Liberté, égalité, fraternité : la devise républicaine lui paraissait être malmenée : "sommes-nous libres d’être fraternels ?", s’est-il demandé. Et sa réponse a été OUI. Il a découvert des hommes et des femmes, des frères en humanité, "partis seuls de chez eux par obligation ou par nécessité, [qui] avaient vécu la souffrance du détachement familial, la violence de la Libye, le traumatisme de la traversée de la Méditerranée, puis vivaient maintenant l’abandon de l’Europe" !

"Les enfants comme les femmes, les hommes et les familles étaient systématiquement renvoyés de l’autre côté de la frontière, en totale contradiction avec les textes de loi en vigueur, les conventions de Genève, les droits de l’homme et les droits de l’enfant. Le droit était piétiné par ceux censés les faire respecter." Heureusement, il a pu rencontrer aussi des gendarmes chez qui "derrière l’uniforme se cachent des êtres en désaccord avec les ordres", sans doute insuffisamment nombreux, mais qui lui ont permis de ne pas désespérer de l’humanité.

Il a pu organiser le CCH (Centre Cédric Herrou) : sa ferme a été transformée en lieu d’accueil, où vivent un certain nombre de réfugiés qui retrouvent le minimum de dignité pour continuer à vivre. Il a fondé l’association Emmaüs Roya, lieu de vie solidaire où quand l’un "d’entre nous souffre, c’est tout le groupe qui souffre : être empathique, sentir la souffrance de l’autre dans son propre corps." Où il s’agit de "faire corps pour se faire entendre des puissants qui méprisent l’individu esseulé ou le groupe marginalisé par l’oubli." Tout n’est pas facile, certes, les amendes, les procès se sont accumulés, mais Cédric Herrou n’a jamais abdiqué. Il reçoit le soutien de beaucoup de personnes, non seulement en France, mais en Italie et dans le monde entier.

C’est un homme encore jeune, mais un homme debout qui regrette que l’État s’attaque toujours aux petits. "Le Ministère de l’Intérieur [...] pourrait décapiter les organisations de trafic de drogue mais s’acharne contre les petits dealers en banlieue. Il pourrait lutter contre l’évasion fiscale mais s’en prend aux bénéficiaires des aides sociales. Il pourrait lutter contre la corruption mais préfère s’acharner sur la petite délinquance. Et voilà qu’il s’étonne de la montée en puissance de l’extrême droite alors qu’il en incarne l’idéologie et la méthodologie."

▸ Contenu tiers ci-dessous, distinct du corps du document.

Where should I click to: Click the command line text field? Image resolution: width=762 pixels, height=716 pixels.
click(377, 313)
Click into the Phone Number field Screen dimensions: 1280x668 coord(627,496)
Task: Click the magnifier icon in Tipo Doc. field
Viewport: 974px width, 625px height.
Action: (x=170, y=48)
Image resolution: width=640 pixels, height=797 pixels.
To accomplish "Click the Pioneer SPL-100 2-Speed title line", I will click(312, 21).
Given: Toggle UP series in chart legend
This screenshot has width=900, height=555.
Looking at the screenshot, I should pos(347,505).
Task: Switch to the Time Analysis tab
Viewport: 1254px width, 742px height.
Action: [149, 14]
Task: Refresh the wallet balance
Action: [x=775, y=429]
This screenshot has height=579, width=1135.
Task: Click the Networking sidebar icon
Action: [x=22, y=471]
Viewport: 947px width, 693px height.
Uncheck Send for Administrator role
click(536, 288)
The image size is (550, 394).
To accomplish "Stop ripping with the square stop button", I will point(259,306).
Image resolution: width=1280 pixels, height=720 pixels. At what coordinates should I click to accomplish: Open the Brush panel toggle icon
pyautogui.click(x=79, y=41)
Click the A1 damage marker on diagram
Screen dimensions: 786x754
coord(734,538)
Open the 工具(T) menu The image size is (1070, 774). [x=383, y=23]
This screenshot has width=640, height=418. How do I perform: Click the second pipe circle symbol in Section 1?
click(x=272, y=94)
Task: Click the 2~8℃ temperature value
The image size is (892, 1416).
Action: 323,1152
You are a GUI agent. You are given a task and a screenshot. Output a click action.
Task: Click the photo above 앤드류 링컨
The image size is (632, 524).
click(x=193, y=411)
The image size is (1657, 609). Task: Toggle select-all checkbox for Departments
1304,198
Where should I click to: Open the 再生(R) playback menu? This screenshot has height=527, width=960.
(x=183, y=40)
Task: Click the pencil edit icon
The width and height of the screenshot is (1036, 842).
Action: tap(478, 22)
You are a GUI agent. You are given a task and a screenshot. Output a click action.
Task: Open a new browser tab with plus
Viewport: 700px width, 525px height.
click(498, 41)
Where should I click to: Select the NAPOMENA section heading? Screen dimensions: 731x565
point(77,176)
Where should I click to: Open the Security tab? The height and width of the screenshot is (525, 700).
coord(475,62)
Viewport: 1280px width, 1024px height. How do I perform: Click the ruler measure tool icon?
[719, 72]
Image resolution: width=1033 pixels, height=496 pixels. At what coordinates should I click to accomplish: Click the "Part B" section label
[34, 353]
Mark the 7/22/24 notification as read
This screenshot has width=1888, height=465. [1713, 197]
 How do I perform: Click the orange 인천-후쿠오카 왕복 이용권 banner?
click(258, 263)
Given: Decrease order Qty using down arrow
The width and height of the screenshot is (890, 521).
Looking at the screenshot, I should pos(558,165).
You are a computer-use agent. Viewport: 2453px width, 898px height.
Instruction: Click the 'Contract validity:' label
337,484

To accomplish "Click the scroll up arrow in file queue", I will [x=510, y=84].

Et il conclut ce petit livre salutaire par des paragraphe qui commencent par "Nous avons le devoir d’être utopiques, de rêver, sans pour autant être muet, […] non, il n’existe pas qu’une manière d’accueillir. Il y en a autant que d’hommes et de femmes sur terre." Oui, il faut et il faudra se battre pour un monde où l’on ne verra "pas des médecins légitimer leur refus de soigner, ou l’Aide sociale à l’enfance contester la prise en charge de mineurs isolés", où l’État ne décidera pas "de chasser migrants et aidants, sans discussion, sans concertation, par la force et la menace."

Vous l’aurez compris, voilà un livre tout petit, mais dont le pouvoir est grand, nous réconcilier avec nous-mêmes et avec les autres. Il y avait longtemps que je n’avais lu un texte aussi roboratif, un texte qui m'a rendu plus fort, qui m'encourage autant à vivre.